This series adds support for guests using the AMD vIOMMU to enable DMA
remapping for VFIO devices. In addition to the currently supported
passthrough (PT) mode, guest kernels are now able to to provide DMA
address translation and access permission checking to VFs attached to
paging domains, using the AMD v1 I/O page table format.
These changes provide the essential emulation required to boot and
support regular operation for a Linux guest enabling DMA remapping e.g.
via kernel parameters "iommu=nopt" or "iommu.passthrough=0".
A new amd-iommu device property "dma-remap" (default: off) is introduced
to control whether the feature is available. See below for a full
example of QEMU cmdline parameters used in testing.

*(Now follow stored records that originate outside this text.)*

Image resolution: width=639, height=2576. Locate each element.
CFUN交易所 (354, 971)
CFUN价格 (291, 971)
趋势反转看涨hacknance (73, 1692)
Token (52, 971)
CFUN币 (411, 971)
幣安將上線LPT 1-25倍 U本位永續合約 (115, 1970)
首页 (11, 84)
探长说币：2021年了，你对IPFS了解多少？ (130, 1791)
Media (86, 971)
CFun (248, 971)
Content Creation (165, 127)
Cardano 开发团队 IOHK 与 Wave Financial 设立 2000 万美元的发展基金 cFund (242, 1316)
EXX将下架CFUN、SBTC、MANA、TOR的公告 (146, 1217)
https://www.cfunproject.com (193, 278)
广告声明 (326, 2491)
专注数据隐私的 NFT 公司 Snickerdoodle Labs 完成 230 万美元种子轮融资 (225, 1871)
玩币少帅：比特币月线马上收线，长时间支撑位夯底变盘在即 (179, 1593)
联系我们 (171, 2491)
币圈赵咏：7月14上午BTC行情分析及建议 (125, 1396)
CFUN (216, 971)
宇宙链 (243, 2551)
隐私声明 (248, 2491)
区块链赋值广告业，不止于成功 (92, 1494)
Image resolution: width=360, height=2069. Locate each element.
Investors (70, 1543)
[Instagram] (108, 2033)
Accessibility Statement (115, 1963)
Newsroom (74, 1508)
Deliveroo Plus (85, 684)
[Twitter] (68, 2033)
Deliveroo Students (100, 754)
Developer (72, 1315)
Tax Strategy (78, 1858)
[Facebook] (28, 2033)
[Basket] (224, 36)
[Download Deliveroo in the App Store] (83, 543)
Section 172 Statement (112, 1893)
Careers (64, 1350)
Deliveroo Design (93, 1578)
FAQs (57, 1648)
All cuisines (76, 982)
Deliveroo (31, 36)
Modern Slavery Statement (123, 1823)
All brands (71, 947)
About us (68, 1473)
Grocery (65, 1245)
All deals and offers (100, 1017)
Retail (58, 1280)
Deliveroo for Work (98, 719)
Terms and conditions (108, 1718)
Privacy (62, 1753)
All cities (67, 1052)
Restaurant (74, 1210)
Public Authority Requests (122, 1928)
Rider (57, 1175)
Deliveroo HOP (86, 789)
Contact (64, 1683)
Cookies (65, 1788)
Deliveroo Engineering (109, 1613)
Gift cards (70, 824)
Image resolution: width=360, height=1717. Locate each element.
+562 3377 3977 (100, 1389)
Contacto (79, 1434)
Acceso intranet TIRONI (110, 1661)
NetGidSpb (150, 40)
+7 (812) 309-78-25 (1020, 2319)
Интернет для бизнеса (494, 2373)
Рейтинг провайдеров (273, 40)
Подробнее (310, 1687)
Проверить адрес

The patchset has been tested on an AMD EPYC Genoa host, with Linux 6.14
host and guest kernels, launching guests with up to 256 vCPUs, 512G
memory, and 16 CX6 VFs. Testing with IOMMU x2apic support enabled (i.e.
xtsup=on) requires fix:
https://lore.kernel.org/all/20250410064447.29583-3-sarun...@amd.com/
Although there is more work to do, I am sending this series as a patch
and not an RFC since it provides a working implementation of the
feature. With this basic infrastructure in place it becomes easier to
add/verify enhancements and new functionality. Here are some items I am
working to address in follow up patches:
- Page Fault and error reporting
- Add QEMU tracing and tests
- Provide control over VA Size advertised to guests
- Support hotplug/unplug of devices and other advanced features
(suggestions welcomed)
Thank you,
Alejandro
---
Example QEMU command line:
$QEMU \
-nodefaults \
-snapshot \
-no-user-config \
-display none \
-serial mon:stdio -nographic \
-machine q35,accel=kvm,kernel_irqchip=split \
-cpu host,+topoext,+x2apic,-svm,-vmx,-kvm-msi-ext-dest-id \
-smp 32 \
-m 128G \
-kernel $KERNEL \
-initrd $INITRD \
-append "console=tty0 console=ttyS0 root=/dev/mapper/ol-root ro
rd.lvm.lv=ol/root rd.lvm.lv=ol/swap iommu.passthrough=0" \
-device amd-iommu,intremap=on,xtsup=on,dma-remap=on \
-blockdev node-
name=drive0,driver=qcow2,file.driver=file,file.filename=./OracleLinux-
uefi-x86_64.qcow2 \
-device virtio-blk-pci,drive=drive0,id=virtio-disk0 \
-drive if=pflash,format=raw,unit=0,file=/usr/share/edk2/ovmf/
OVMF_CODE.fd,readonly=on \
-drive if=pflash,format=raw,unit=1,file=./OVMF_VARS.fd \
-device vfio-pci,host=0000:a1:00.1,id=net0
---
Alejandro Jimenez (18):
memory: Adjust event ranges to fit within notifier boundaries
amd_iommu: Add helper function to extract the DTE
amd_iommu: Add support for IOMMU notifier
amd_iommu: Unmap all address spaces under the AMD IOMMU on reset
amd_iommu: Toggle memory regions based on address translation mode
amd_iommu: Set all address spaces to default translation mode on reset
amd_iommu: Return an error when unable to read PTE from guest memory
amd_iommu: Helper to decode size of page invalidation command
amd_iommu: Add helpers to walk AMD v1 Page Table format
amd_iommu: Add a page walker to sync shadow page tables on
invalidation
amd_iommu: Sync shadow page tables on page invalidation
amd_iommu: Add replay callback
amd_iommu: Invalidate address translations on INVALIDATE_IOMMU_ALL
amd_iommu: Toggle address translation on device table entry
invalidation
amd_iommu: Use iova_tree records to determine large page size on UNMAP
amd_iommu: Do not assume passthrough translation when DTE[TV]=0
amd_iommu: Refactor amdvi_page_walk() to use common code for page walk
amd_iommu: Do not emit I/O page fault events during replay()
hw/i386/amd_iommu.c | 856 ++++++++++++++++++++++++++++++++++++++++----
hw/i386/amd_iommu.h | 52 +++
system/memory.c | 10 +-
3 files changed, 843 insertions(+), 75 deletions(-)
base-commit: 56c6e249b6988c1b6edc2dd34ebb0f1e570a1365